My parents divorced when I was 17. My father left my mother n me and my brothers for a woman he worked with. Everything happened so fast we had a good life. N 1 day he came home n said he was leaving we were all shocked. He stoped coming home n slowly started taking his things w him when his gf n him would sneek 2 the house n the middle of the night while my mother was working 3rd shift. It was terrible I watched my mother cry every night she didt know wat 2 do. A lot of times she was in denial, she would leave in the middle of the night to go look 4 him, only 2 come home alone n unsuccessful. My father pretty much stoped talking 2 us. My mother started getting calls texts from his mistress she was crazy my father was telling her things about my family n she was spreading it n rubbing it in. It only took very short while until she started calling the house phone me and my brothers cell phones just talking smack 2 us. My father did nothing 2 stop the harassing calls. Mind u my parents were married 4 over 25years. We would hear things from family friends neighbors a lot of people where hearing terrible things bout my mother brothers n I.....they were saying they heard it from her. Finally sum1 suggested we get restraining orders againt her. We did. Finally everything stopped my mother moved us out the home we were all grew up n lived there my entire life. I stopped talking 2 my father. N about 2 years later on my birthday he called me, said he wanted 2 c me.
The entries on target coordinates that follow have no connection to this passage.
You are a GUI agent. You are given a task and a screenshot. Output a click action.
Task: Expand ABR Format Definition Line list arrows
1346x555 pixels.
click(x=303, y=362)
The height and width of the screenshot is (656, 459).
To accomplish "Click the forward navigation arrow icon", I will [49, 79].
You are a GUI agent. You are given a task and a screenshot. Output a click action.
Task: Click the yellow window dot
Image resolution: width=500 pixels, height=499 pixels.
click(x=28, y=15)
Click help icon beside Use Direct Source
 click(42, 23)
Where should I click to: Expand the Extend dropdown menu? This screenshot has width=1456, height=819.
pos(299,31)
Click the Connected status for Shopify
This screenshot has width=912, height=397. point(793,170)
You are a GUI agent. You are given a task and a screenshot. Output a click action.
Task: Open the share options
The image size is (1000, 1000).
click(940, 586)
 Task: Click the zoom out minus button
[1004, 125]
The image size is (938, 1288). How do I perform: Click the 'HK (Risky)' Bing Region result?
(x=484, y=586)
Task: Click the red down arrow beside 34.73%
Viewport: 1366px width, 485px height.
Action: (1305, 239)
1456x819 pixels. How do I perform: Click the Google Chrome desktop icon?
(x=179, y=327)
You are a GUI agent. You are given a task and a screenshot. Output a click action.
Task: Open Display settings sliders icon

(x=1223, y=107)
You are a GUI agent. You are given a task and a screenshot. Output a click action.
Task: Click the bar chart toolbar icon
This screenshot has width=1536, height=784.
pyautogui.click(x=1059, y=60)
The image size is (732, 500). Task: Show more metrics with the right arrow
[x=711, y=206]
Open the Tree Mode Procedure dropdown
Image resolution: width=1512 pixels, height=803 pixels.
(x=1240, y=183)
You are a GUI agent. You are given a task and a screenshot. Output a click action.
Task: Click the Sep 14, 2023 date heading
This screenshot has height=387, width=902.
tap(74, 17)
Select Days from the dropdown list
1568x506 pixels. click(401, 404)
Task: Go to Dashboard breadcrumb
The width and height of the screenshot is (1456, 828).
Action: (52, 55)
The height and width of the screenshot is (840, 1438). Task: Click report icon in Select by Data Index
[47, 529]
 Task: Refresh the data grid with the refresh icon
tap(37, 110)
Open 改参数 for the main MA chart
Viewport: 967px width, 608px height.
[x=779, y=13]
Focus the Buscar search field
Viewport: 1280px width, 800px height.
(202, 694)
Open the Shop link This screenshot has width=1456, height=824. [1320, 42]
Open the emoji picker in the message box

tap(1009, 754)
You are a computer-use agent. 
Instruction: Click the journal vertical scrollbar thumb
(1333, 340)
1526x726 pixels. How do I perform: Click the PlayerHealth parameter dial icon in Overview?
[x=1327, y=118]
After we moved out of the house his mistress n him moved n FASTED. they were practicality waiting at the end of the drive way 4 us 2 get out so they could move in......so when he said he wanted 2 c me that ment I had 2 travel to the old house. They let the house fall apart. When I got out the car SHE was there. Idk wat 2 do I wanted 2 kill her 4 wat she had put my family threw. Instead I wzlked up 2 her and said "nice 2 met u".....I had never met this woman b4. She had spread lies about my mother n my family n put us dwn. She had did so much emotional damage b4 I had even met her. But im an adult so I put my anger 2 the side and was nice 2 her face, I was trying 2 save me n my fathers rereleationship. I walked inside and was standing in my old kitchen looked at the fridge I noticed a magnet that said "bridgets kitchen". It made me furious!! That was my mothers kitchen 4 20years that was our home.....not hers.
Well good riddance I say. Let someone else put up with his stuff. Go to pinterest.com and look under Narcissism for some good sayings. It will lighten your load.